Le discese ardite e le risalite di Roberto Perrone

Un anno fa moriva Roberto Perrone, amico, grande giornalista e scrittore brillante di romanzi. Oggi permane un modo semplice ma importante per incontrare la sua umanità: i romanzi che ha scritto. Lì c’è il “Perri” delle storie minime, dei sobbalzi del cuore, delle vicende di contrabbando. Del gusto per la vita piena, corposa, debordante. Quella che porta le ferite e le gioie delle persone normali, quella dei volti che esprimono. Volti che sono sguardi. Che sono incontri.
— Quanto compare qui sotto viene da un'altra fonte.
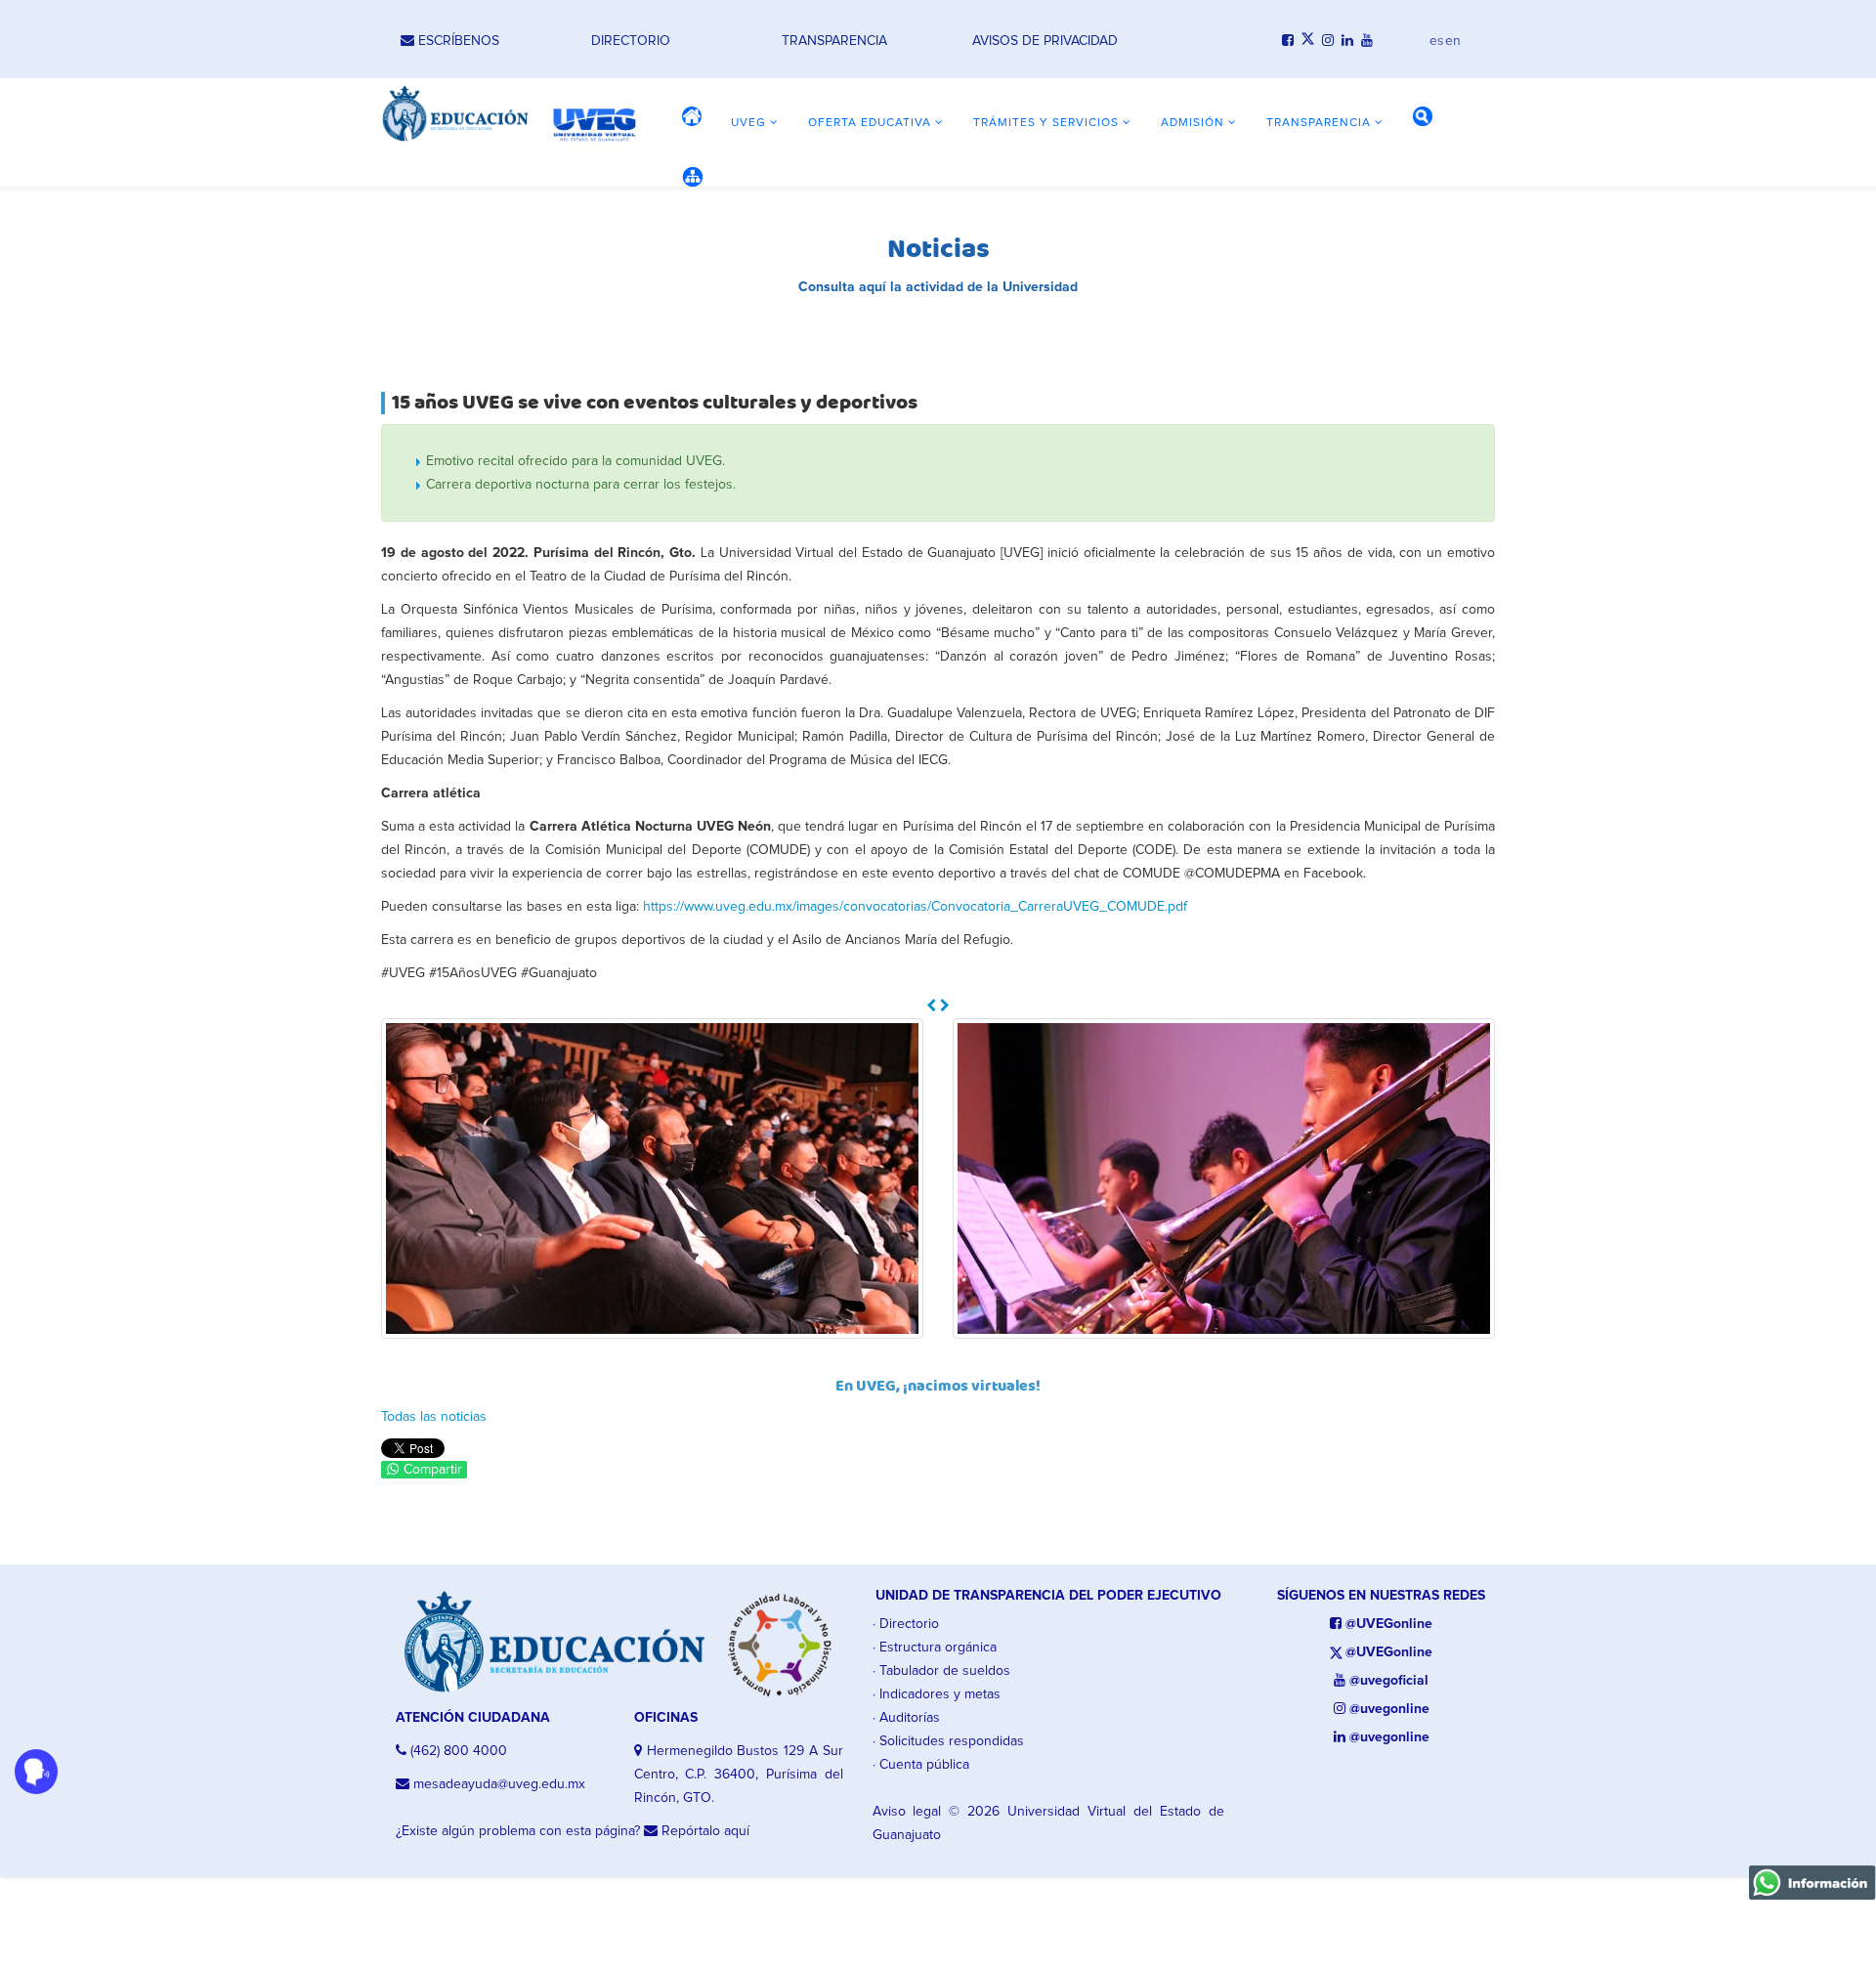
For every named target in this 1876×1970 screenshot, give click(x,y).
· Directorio (906, 1624)
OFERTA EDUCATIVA (869, 123)
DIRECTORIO (630, 41)
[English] (1453, 36)
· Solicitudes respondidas (948, 1741)
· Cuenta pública (921, 1765)
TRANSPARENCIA (834, 41)
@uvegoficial (1386, 1681)
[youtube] (1367, 41)
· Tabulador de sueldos (941, 1671)
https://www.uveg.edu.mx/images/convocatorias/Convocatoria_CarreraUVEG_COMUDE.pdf (915, 907)
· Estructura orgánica (935, 1647)
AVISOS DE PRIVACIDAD (1045, 41)
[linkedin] (1347, 41)
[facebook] (1288, 41)
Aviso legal (907, 1812)
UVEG (748, 123)
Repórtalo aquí (703, 1831)
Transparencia (1318, 123)
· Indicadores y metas (937, 1694)
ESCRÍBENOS (456, 41)
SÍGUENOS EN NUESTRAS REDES (1381, 1596)
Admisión (1192, 123)
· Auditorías (906, 1718)
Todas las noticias (434, 1417)
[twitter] (1307, 41)
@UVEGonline (1387, 1624)
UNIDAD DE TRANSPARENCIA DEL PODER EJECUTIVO (1048, 1596)
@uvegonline (1387, 1709)
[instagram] (1328, 41)
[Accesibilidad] (36, 1771)
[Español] (1437, 36)
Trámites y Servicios (1046, 123)
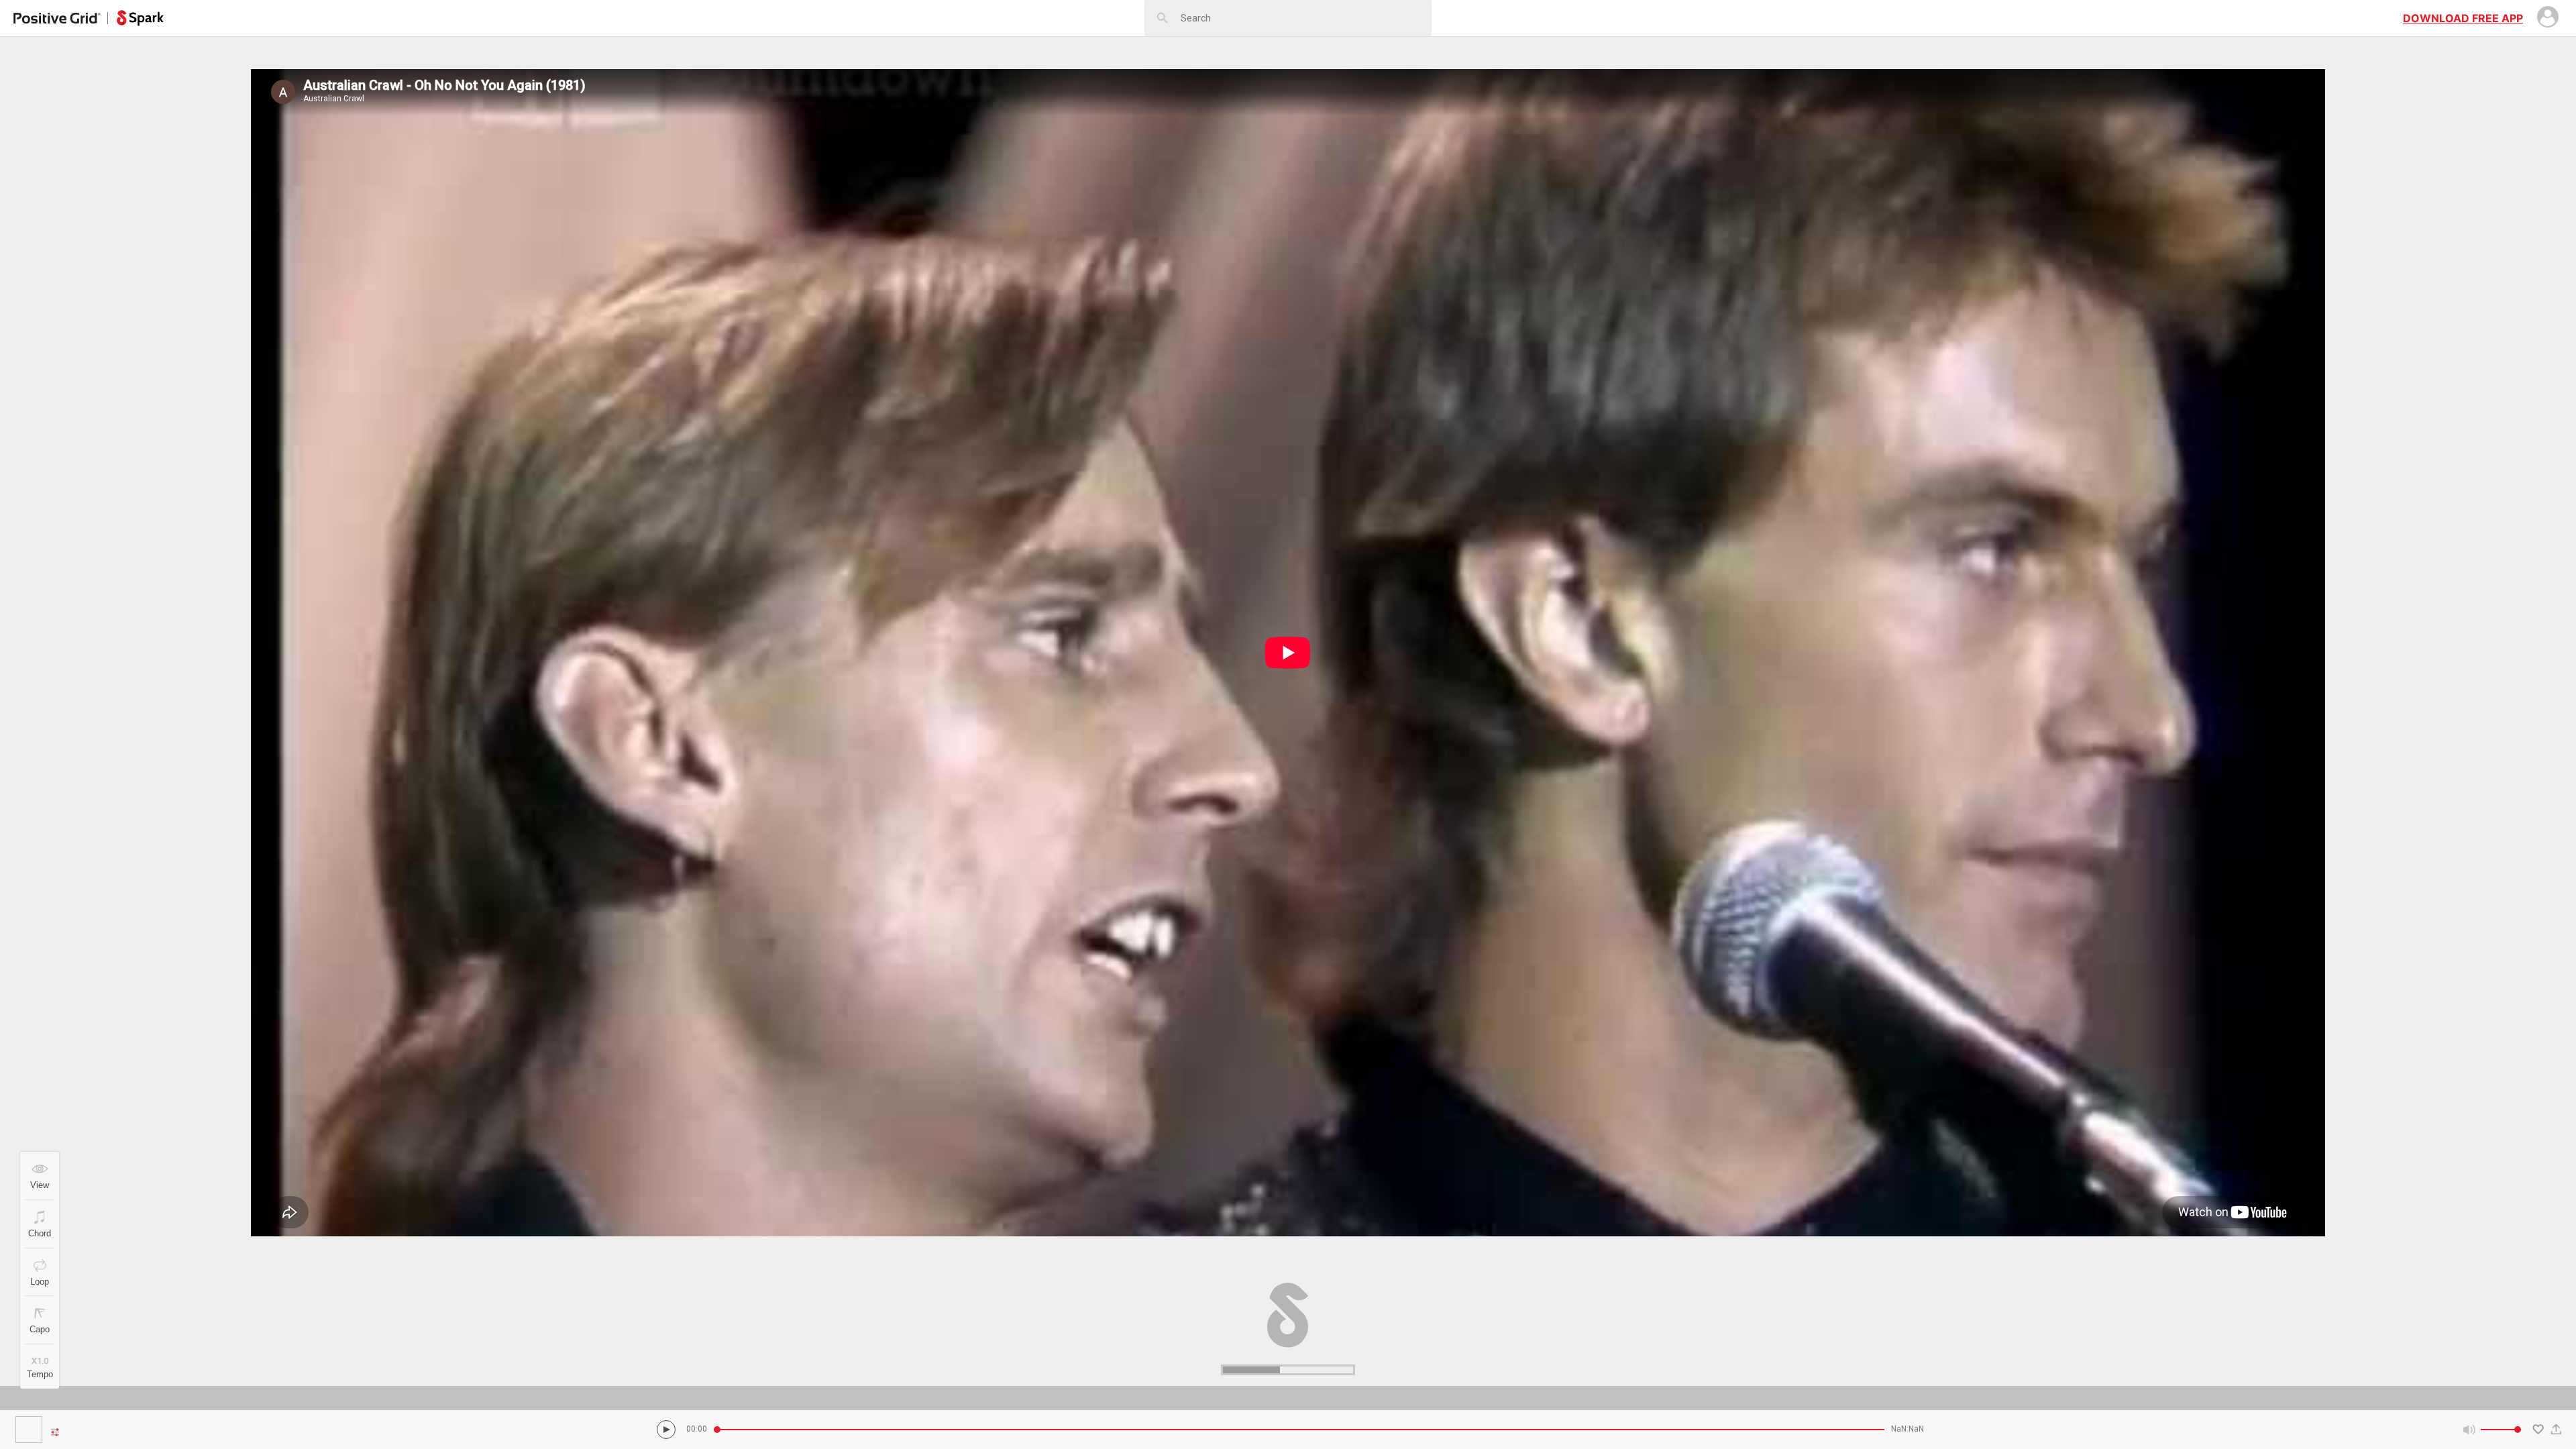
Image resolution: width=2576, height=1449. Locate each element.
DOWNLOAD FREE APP (2463, 18)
Che sono.

      


15 dicembre 2023
Vita piena
di Enzo Manes

Roberto Perrone, giornalista del Corriere della Sera, scrittore

È un anno (29 gennaio 2023) che Roberto Perrone giornalista vero, ottima penna, cultura corposa come un rosso di grande personalità ha lasciato la sua famiglia, gli amici cari, la tavola, il Levante ligure, i cantautori, il Genoa e Genova, ma anche Milano.  Insomma: la vita piena. In questo anno abbiamo scoperto che è possibile trattenere assai di quella pienezza, di quella tracimante passione per l’umano, di quel affilato interesse per il lato imprevedibile del nostro ordinario quotidiano. Questo e altro – perché c’è sempre altro – resta nell’incontro che si riavvia anche ora nel rinfrescarci la memoria di incontri che sono venuti su per come sono venuti su. E, per suo talento, in ciò che ha scritto, gli articoli certo; e le storie minime e perciò grandi che ha reso nella forma del romanzo.

Per strade asfaltate un po’ così

È una bella esperienza poter conoscere Perrone attraverso i suoi romanzi. Che sono lui, il suo ardire, il suo spingersi in là per far venire fuori l’essenziale, rubato al banale che vuole inaridire tutto. I romanzi del “Perri” sono storie sghembe perché sanno di vita, respirano non di rado affannate, si muovono senza barare. Storie che hanno un procedere battistiano: discese ardite e poi risalite. Su e giù per strade asfaltate un po’ così.    
Allora, vale la pena andare a quelle pagine per viverne il procedere da montagne russe e, com’ è giusto che sia, ciascuno può incontrare i romanzi di Perrone, come gli capita. Come gli viene.  Allora mi è venuta la voglia di riportare qualcosa di alcuni suoi libri. Perché dicono, perché l’umano batte sempre un colpo. Direi: “Zamora”; “La lunga”; “Averti trovato ora”; “La ballata dell’amore salato”. E i noir, con due personaggi memorabili: l’ex carabiniere Annibale Canessa e il vicequestore Attilio Toscano. 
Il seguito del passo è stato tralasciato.